Slashdot Mirror


Web And Database Synchronization?

crazney asks: "I am developing a medium sized Web site with a friend, and we have stumbled across a small problem. Our hosting will consist of several Web servers load balanced, and possible two or three database servers. The extra database servers may be used for load balancing or for redundancy. My question is, what can we use to keep these up to date? We would like to ensure that all the Web servers always contain an exact same copy of the Web page, and any changes to the database affect the others. These servers may be geographically separated, so something low bandwidth would be helpful. For the Web servers, a quick and dirty way could be CVS, but I'm stumped for the database servers (which will probably be running PostgreSQL)."

3 of 11 comments (clear)

  1. erServer! by nconway · · Score: 3
    There's a project to add replication to PostgreSQL. From what I've heard, a public beta should be out fairly soon. It's at www.erserver.com.

    If you'd rather do it the 'old fashioned' way, what is the query load like? If the data is mostly static, you could send all the writes to 1 database and use all the DBs for reads. Every 2 or so hours, update the read-only databases. Something like rsync would be very good for that. Until erServer is released, this may be your best choice.

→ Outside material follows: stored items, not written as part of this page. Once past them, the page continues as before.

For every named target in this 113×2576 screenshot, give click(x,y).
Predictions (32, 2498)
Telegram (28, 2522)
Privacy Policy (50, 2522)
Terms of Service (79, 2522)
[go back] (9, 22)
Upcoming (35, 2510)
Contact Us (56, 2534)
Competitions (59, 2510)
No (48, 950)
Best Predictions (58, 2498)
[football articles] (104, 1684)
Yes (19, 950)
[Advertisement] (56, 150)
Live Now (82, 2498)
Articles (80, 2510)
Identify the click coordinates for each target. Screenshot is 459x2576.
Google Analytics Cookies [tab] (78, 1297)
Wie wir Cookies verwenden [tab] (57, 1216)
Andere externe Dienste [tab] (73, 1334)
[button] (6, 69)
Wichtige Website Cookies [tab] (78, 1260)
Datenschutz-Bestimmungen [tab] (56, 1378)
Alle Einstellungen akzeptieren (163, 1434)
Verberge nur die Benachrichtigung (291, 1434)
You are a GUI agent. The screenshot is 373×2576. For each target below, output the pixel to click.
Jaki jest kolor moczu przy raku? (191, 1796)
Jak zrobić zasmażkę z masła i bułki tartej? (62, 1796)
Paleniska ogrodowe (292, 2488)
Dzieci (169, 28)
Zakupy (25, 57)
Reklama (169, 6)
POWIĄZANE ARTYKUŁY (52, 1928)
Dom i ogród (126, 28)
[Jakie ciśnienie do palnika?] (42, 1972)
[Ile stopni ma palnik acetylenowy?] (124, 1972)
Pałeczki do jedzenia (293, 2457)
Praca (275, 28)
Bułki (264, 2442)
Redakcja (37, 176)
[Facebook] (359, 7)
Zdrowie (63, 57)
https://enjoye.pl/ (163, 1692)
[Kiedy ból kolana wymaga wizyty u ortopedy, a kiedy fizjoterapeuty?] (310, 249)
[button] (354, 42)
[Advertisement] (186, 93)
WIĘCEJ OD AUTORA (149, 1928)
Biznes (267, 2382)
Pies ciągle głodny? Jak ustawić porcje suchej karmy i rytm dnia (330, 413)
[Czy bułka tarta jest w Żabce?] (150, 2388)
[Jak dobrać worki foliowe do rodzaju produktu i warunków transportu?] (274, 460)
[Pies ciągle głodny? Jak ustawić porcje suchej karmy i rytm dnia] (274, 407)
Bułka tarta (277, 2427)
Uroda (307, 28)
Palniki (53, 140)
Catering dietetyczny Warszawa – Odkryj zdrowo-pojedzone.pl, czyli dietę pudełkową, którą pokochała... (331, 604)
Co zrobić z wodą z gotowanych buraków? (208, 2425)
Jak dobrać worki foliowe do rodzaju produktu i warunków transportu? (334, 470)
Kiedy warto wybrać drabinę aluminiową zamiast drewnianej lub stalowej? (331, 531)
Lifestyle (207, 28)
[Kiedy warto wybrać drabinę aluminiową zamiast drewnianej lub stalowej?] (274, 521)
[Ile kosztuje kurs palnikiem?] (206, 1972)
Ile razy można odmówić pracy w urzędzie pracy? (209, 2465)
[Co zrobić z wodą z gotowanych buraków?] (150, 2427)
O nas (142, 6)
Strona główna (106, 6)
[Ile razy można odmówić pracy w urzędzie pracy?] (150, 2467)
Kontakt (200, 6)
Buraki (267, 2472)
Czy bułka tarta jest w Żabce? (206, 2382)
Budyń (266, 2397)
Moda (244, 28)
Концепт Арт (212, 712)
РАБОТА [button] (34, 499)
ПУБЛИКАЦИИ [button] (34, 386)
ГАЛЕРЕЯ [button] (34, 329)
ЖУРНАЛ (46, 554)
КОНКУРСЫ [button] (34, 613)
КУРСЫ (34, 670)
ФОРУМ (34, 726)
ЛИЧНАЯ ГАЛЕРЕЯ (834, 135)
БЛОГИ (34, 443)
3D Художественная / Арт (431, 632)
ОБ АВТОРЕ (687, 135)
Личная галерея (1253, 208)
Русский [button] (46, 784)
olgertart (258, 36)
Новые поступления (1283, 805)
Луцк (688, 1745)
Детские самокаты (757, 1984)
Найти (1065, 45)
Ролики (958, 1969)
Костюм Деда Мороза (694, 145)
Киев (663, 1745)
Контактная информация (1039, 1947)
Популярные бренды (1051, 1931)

    There's been some discussion about this on the PostgreSQL mailing lists - check the pgsql-general archives @ postgresql.org

  2. do NOT use rsync by woggo · · Score: 3
    to transfer database files. Basically, a file corresponding to a database table, index, etc. does not necessarily correspond to a consistent database at any given time. The file you transfer might have uncommitted data, data from a transaction which has aborted, index entries corresponding to deleted tuples, or worse. (You might not even get all of the committed data; much of it remains in the buffer pool for some time.)

    If you want cheap replication and a consistent db, your best bet (for now) is to use pg_dumpall to make periodic backups of the db, transfer them (perhaps using scp and host-based authentication), and then use psql to restore them. To see how the dump/restore process works, look at the man page for pg_dumpall. You can likely do this all from a cronjob.

    If you do it with stock pg_dumpall, you will probably need to take the site down for a few minutes or else risk odd service interuptions. However, "pg_dumpall -d" will dump tuples as SQL insert statements; this will allow you to put the data in a running db. Be aware that the dump/restore process can be quite taxing (especially on a production db where you likely don't want to turn off fsync() calls for the bulk copies). I don't know the requirements of your application, but you'll likely want to strike some sort of compromise between speed and up-to-date correctness.


    HTH.
    ~wog

    1. Re:do NOT use rsync by nconway · · Score: 2
      I was thinking more like rsyncing pg_dump files. Considering that the vast majority of the output will be the same between synchronizations, this would be much more efficient than using scp - if you need security, you can run rsync over ssh.

      You're right, of course. rsyncing the actual database files while the DB serving is running is incredibly dumb.